Twenty years later, they returned, Mathias as an engineer and Guillaume as an administrator, to continue their mother’s work in cultural conservation, complemented by environmental development, Anne-Cécile Mailfert, director of blueEnergy’s French affiliate, explained to Tierramérica.

In its six years of operations, blueEnergy has installed solar panels and small wind turbines that produce 12 kilowatts per hour. The group also distributed more than 50 filtering systems that provide potable water to 12 communities — totalling about 3,000 people.


The non-profit entity has provided refrigerators for collective use by fishers and has overseen the construction and outfitting of small eco-hotels as a way to foment tourism.

These are not just in Bluefields, capital of Nicaragua’s South Atlantic Autonomous Region, but also in more isolated communities, like Monkey Point, some 50 kilometres to the south and accessible only by boat. That village now has electricity from wind turbines, and potable water, thanks to the filters that run on the new source of electricity.

Cultural survival is important to blueEnergy. The language of the Ramas comes from a family of languages known as Chibcha from the central zone of what is now Colombia, and could be a key to understanding pre-Colombian migrations. But the language is in danger of extinction — today very few people speak it.

Tierramérica sat down with Anne-Cécile Mailfert in Paris to discuss some of these issues.

Q: Beyond family ties, what other motivations did the Craig brothers and Marandin have for working in Bluefields? A: They knew about the region’s economic difficulties and the deficiencies in electrical infrastructure. Bluefields is very isolated, practically without connection to the Nicaraguan electrical matrix. Furthermore, the currents of the local rivers are very weak, so hydroelectric generation is not an option.
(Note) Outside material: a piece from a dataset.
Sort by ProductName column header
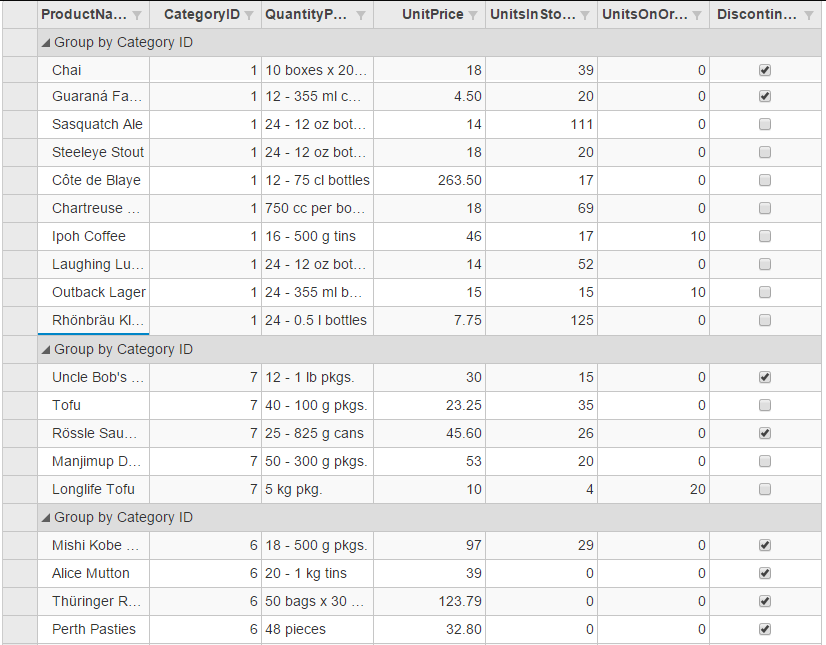(84, 15)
But blueEnergy turned that problem into a virtue, by utilising the sun and the wind. Furthermore, we are considering the use of biomass as an additional energy source. In this way two objectives are met: providing electricity to a region in need, and avoiding pollution.

Q: But blueEnergy does not just supply clean energy. A: Another essential goal is to make the instruments of development and of preservation of culture and language available to the Rama indigenous peoples. To do that we are cooperating with the population in educational programmes and providing equipment, like the refrigerators for the fishers.

Our equipment is simple because the idea is for the Ramas to acquire and develop competence in areas of economic and cultural life that are crucial for their survival. Because access to Bluefields is very difficult, it costs a lot to transport people or equipment there.

We have installed potable water systems in several communities, we are helping to create trade associations among Rama women, we are conducting economic feasibility studies for microprojects and we are advising the indigenous peoples on financial matters, such as obtaining microcredits.

Clean energy is just one way to foment local economic development and conservation of the Rama culture.

Q: How have Nicaraguan entities reacted to these initiatives? A: We have cooperation programmes with the government’s National Technological Institute, which supervises the technical and professional training across the country, and with the National Electrical Industry Development Fund. We are also working with the “eco-oven” project of Proleña, a non-governmental organisation whose goal is the more efficient, modern and sustainable use of biomass in the domestic and industrial sectors, both urban and rural.

Q: In the international sphere, who is partnering with blueEnergy? A: Kiva, a microcredit organisation based in San Francisco (U.S.) supports the microcredits office in Bluefields. We are also working with Good Energies, an international company that invests in clean energy, with Trojan, which makes batteries, and with several engineering and electro-technology companies.

(*This story was originally published by Latin American newspapers that are part of the Tierramérica network. Tierramérica is a specialised news service produced by IPS with the backing of the United Nations Development Programme, United Nations Environment Programme and the World Bank.)